A FeatureTable ft with join key user_id.

1) ft.get_historical_features(spine) where spine=pandas.Dataframe({'user_id': [1,2,3], 'date': [datetime(...), datetime(...), datetime(...)]}) Fetch historical features from the offline store for users 1, 2, and 3 for the specified timestamps in the spine.

2) ft.get_historical_features(spine, save_as='my_dataset) where spine=pandas.Dataframe({'user_id': [1,2,3], 'date': [datetime(...), datetime(...), datetime(...)]}) Fetch historical features from the offline store for users 1, 2, and 3 for the specified timestamps in the spine. Save the DataFrame as dataset with the name :py:mod`my_dataset`.

3) ft.get_historical_features(spine, timestamp_key='date_1') where spine=pandas.Dataframe({'user_id': [1,2,3], 'date_1': [datetime(...), datetime(...), datetime(...)], 'date_2': [datetime(...), datetime(...), datetime(...)]}) Fetch historical features from the offline store for users 1, 2, and 3 for the specified timestamps in the ‘date_1’ column in the spine.

4) ft.get_historical_features(start_time=datetime(...), end_time=datetime(...)) Fetch all historical features from the offline store in the time range specified by start_time and end_time.

Returns

A TectonDataFrame with features values.

get_online_features(join_keys, include_join_keys_in_response=False)

Returns a single Tecton FeatureVector from the Online Store.

Parameters
  • join_keys (Mapping[str, Union[int, int64, str, bytes]]) – Join keys of the enclosed FeatureTable.

  • include_join_keys_in_response (bool) – Whether to include join keys as part of the response FeatureVector.

Examples

A FeatureTable ft with join key user_id.

1) ft.get_online_features(join_keys={'user_id': 1}) Fetch the latest features from the online store for user 1.

2) ft.get_online_features(join_keys={'user_id': 1}, include_join_keys_in_respone=True) Fetch the latest features from the online store for user 1 and include the join key information (user_id=1) in the returned FeatureVector.

Returns

A FeatureVector of the results.

ingest(df)

Ingests a Dataframe into the FeatureTable. This method kicks off a materialization job to write the data into the offline and online store, depending on the Feature Table configuration.

Parameters

df (Union[DataFrame, DataFrame]) – The Dataframe to be ingested. Has to conform to the FeatureTable schema.

materialization_status(verbose=False, limit=1000, sort_columns=None, errors_only=False)

Displays materialization information for the FeatureTable, which may include past jobs, scheduled jobs, and job failures.

Parameters
  • verbose – If set to true, method will display additional low level materialization information, useful for debugging.

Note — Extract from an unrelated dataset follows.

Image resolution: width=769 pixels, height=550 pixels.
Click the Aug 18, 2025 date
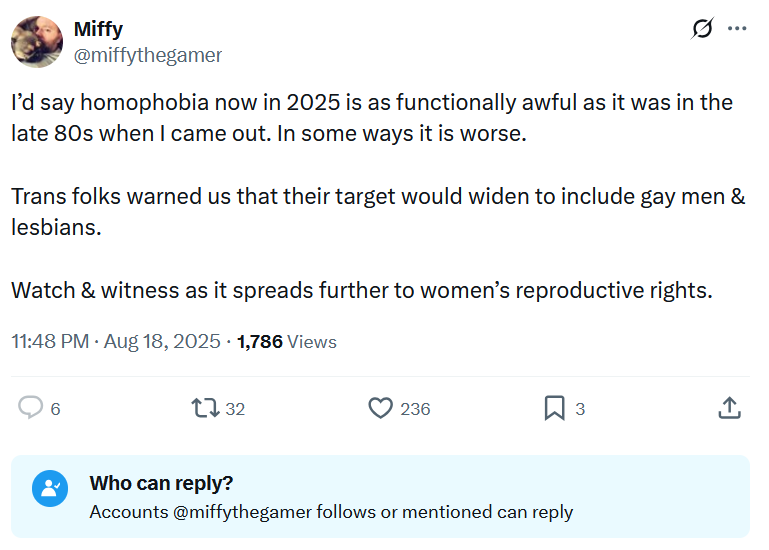(x=162, y=341)
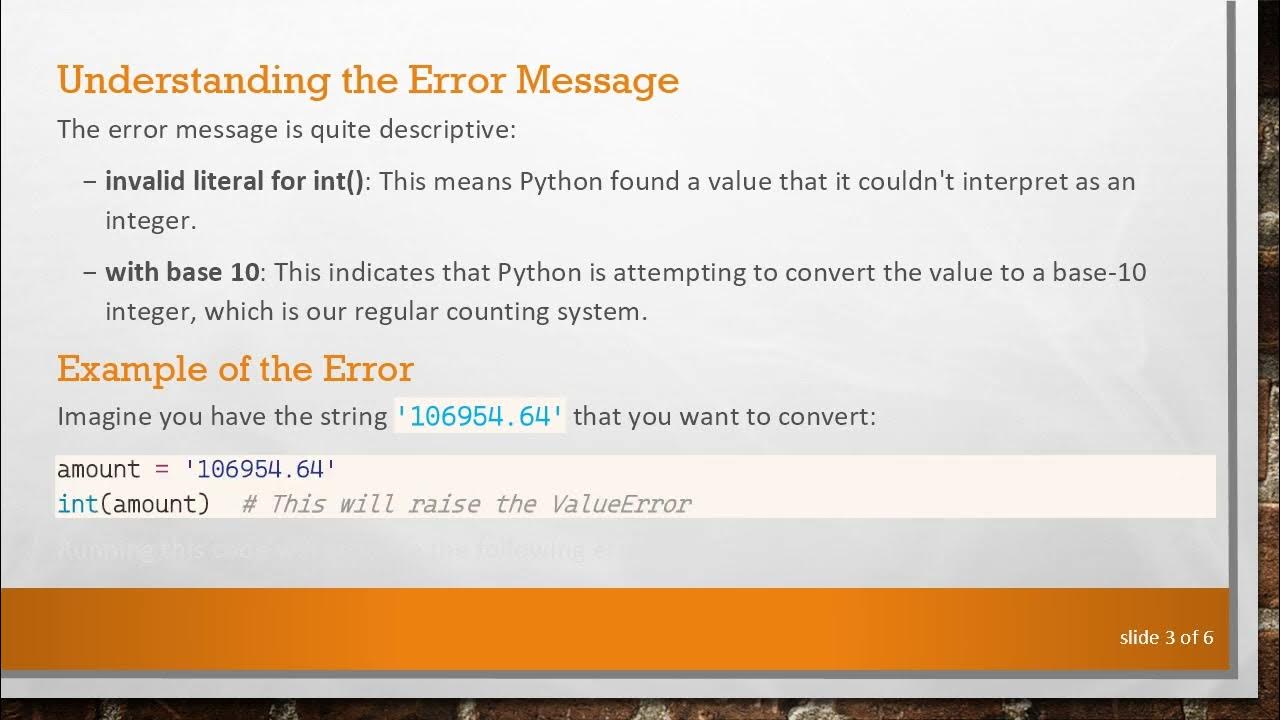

  • limit – Maximum number of jobs to return.

  • sort_columns – A comma-separated list of column names by which to sort the rows.

Param

errors_only: If set to true, method will only return jobs that failed with an error.

summary()

Returns various information about this feature definition, including the most critical metadata such as the name, owner, features, etc.

Attributes

created_at

Returns the creation date of this Tecton Object.

data_source_names

Returns the names of the data sources for this Feature View.

defined_in

Returns filename where this Tecton Object has been declared.

description

The description of this Tecton Object, set by user.

entity_names

Returns the names of entities for this Feature View.

family

Deprecated.

features

Returns the names of the (output) features.

id

Returns the id of this object

join_keys

Returns the join key column names

name

The name of this Tecton Object.

online_serving_index

Returns Defines the set of join keys that will be indexed and queryable during online serving.

owner

The owner of this Tecton Object (typically the email of the primary maintainer.)

tags

Tags associated with this Tecton Object (key-value pairs of arbitrary metadata set by user.)

timestamp_field

Returns the timestamp_field of this FeatureView.

url

Returns a link to the Tecton Web UI.

wildcard_join_key

Returns a wildcard join key column name if it exists; Otherwise returns None.

workspace

Returns the workspace this Tecton Object was created in.